ROMA-VITESSE. “Storia di ieri”, riflessioni del giorno dopo…
di Diego ANGELINO – Dipende sempre da cosa uno voglia: personalmente, allo spettacolo mancato preferisco il passaggio del turno concretizzato.
È indubbio: primo tempo soporifero, ma la logica del doppio confronto – e di un derby a meno di 72 ore – ha probabilmente contribuito a far vedere una Roma attendista.
Questo, insieme alla ribadita inadeguatezza di alcune seconde linee, che non riescono proprio a rendere e che costringono l’allenatore a inserire sempre, a un certo punto, i “titolari”.
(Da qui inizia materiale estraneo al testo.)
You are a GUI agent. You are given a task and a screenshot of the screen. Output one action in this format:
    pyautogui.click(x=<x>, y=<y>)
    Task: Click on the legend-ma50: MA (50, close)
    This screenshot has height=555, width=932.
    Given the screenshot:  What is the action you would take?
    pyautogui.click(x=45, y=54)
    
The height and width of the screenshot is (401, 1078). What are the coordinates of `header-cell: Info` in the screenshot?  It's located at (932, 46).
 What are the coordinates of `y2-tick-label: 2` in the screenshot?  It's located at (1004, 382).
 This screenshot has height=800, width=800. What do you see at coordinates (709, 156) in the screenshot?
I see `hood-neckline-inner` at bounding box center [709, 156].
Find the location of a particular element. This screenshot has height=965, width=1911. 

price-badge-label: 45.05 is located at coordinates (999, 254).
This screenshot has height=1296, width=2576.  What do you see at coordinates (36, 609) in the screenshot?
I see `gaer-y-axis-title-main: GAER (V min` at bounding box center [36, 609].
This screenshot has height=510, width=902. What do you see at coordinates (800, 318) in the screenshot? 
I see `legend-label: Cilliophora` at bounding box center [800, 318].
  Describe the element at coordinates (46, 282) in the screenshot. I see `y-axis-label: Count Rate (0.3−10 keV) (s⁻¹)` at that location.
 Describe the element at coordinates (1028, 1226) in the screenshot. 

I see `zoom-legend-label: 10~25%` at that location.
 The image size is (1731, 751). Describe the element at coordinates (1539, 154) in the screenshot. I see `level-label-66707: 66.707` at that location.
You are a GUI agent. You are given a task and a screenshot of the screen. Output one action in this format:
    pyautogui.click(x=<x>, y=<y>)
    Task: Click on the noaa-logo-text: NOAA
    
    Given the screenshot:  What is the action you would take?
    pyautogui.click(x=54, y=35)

Addirittura Marchegiani, seconda voce di Sky Sport, è rimasto basito per alcune giocate palesemente sbagliate di qualche elemento, confermando, ancora una volta, come a giugno vada nettamente alzato il livello degli interpreti.
Dopo aver subìto l’immancabile Eurogol, la Roma si sveglia all’improvviso, semplicemente con gli ingressi di Cristante e, soprattutto, Karsdorp ed El Shaarawy, che portano quel brio necessario per prendersi la qualificazione nei 90′.
Ad Abraham basta un pallone buono per rilassare gli animi e regalare il passaggio del turno alla Roma, al terzo quarto di finale europeo negli ultimi cinque anni.
Si possono migliorare molte cose ma, intanto, avere una squadra che per la settima volta in stagione si prende punti o qualificazione in extremis, è un buon segno di determinazione.
“Qualcuno a casa, noi ai sorteggi” ha detto giustamente Mourinho. Sarà di nuovo Bodø/Glimt: vietato lasciarsi distrarre dal pensiero della “vendetta sportiva”.